Sunday, January 23, 2011

The Pickle Tickle Handshake Kava Circle

One of my new pastimes is to give everything a nickname. To my new friends here, I reference my "awesome liberal aunt", my "liberal Christian best friend", my "conservative Christian friend," my "Nurse best friend," my "Philosophy friend," etc. It's funny how when you go somewhere new and talk about your old life, you label everything.
Well, for your references and my entertainment, I've labeled another part of life here. The first Kava Circle I went to was the Baby Pig Foot Kava Circle. The next night, I went to a younger kava circle, which will now be known as The Pickle Tickle Handshake Kava Circle.
The PTHKC was where I met my new BFF Fedora Hat Boy, and this circle was more colorful, a little more perverted with the younger boys and such. When a kava circle has a female tou'a, the man who sits to the left (or young man, in my case) is supposed to talk to the tou'a to keep her from becoming bored. It's a lot of sitting and it makes my bum hurt. Anyway, the guy to the left is usually flirty if he's single, and this guy definitely was. He spoke no English, but he spoke very quickly and mumbled while the band played, so I could only hear bits and pieces of jumbled Tongan... of course, it sounds like that to me anyway, but he kept asking about my moa. Moa, in Tongan, means chicken or boyfriend/girlfriend. My first technique was to tell him that yes, I love moas. Moa fakapaku (fried chicken.) He kind of laughed a little, but then he persisted more. "Oku ke i ai a e moa faka-Tonga?" (Do you have a Tongan bf?) Oh yes, I said, "Oku i ai moa e nima noa! (I have fifty moas). He looked at me in amazement. I stared at him, thinking, Seriously dude? You can't even get a joke? (Tongans LOVE joking. And lying for entertainment purposes, such as story telling.)

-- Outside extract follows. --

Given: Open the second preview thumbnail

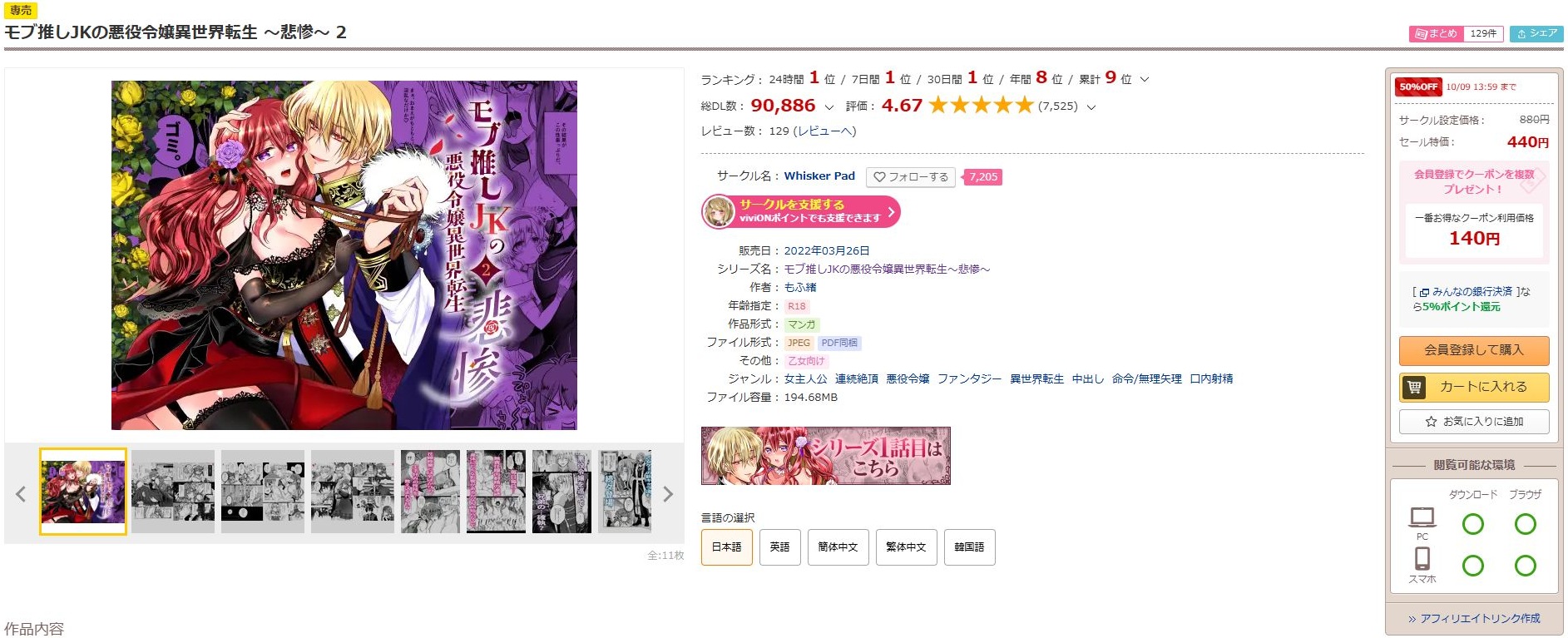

I told him I was joking, rolled my eyes, and started talking to fedora hat boy/new BFF. At the end of the night, around 11pm, I finally left, and some of the men shook my hand saying, "Malo, Seini" (Thank you, Jamie), Malo tou'a. One young man shook my hand and THEN, in a junior-high spurt of immaturity, he took his middle finger and wagged it against my palm.

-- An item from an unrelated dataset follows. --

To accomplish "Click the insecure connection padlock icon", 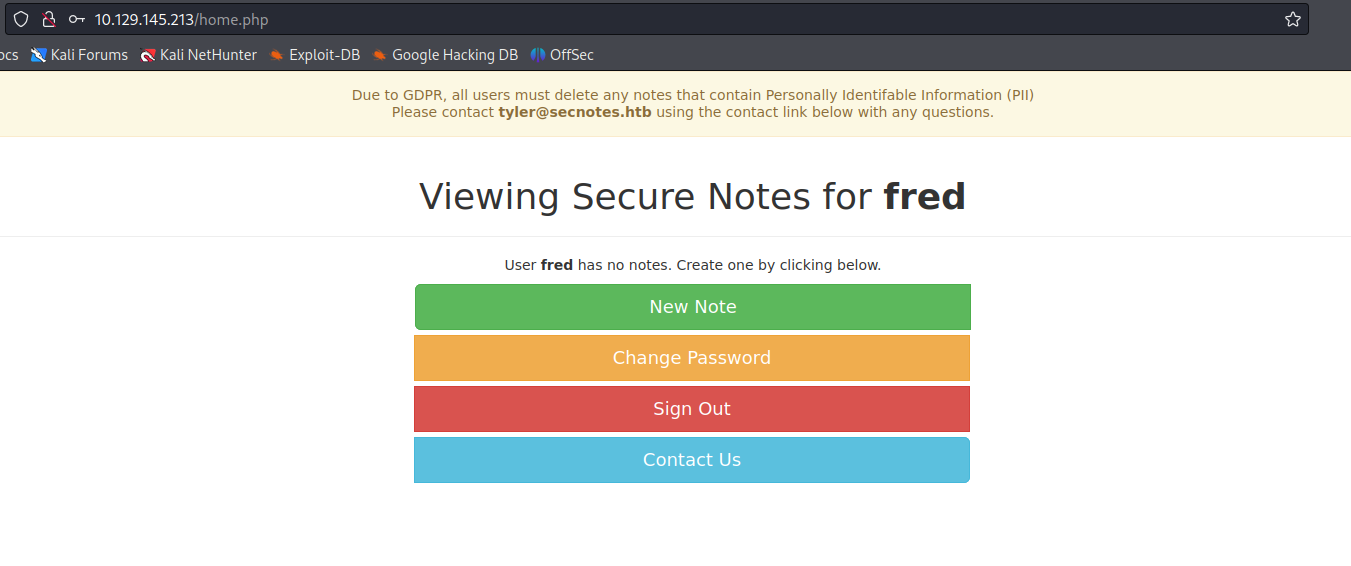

I stared at him, astounded, as I jerked my hand away and walked out of the door. Ick! Ugh, gross! My 12 year old self came out, wiping my corrupted palm against my skirt, my legs limping in soreness from sitting for 2 hours without moving (basically). Of course, not all men or kava circles are like this. In some cases, this was really bad, and in some cases,this was really mild. It probably sounds terrible to you... please know that I think it's pretty funny. I have told people about the Pickle Tickle Handshake guy just so that people will know what happened-- many of them laughed, some scoffed at the impurity of it all. Haha.
Oh, and I got the "Pickle Tickle" handshake reference from A League of Their Own. Do you remember the part when the crass scout (probably my fav. character) sends the 3 girls on their way and says, "Oh, I'll go home, grab a shower and a shave, give the wife a little pickle tickle and them I"ll be on my way."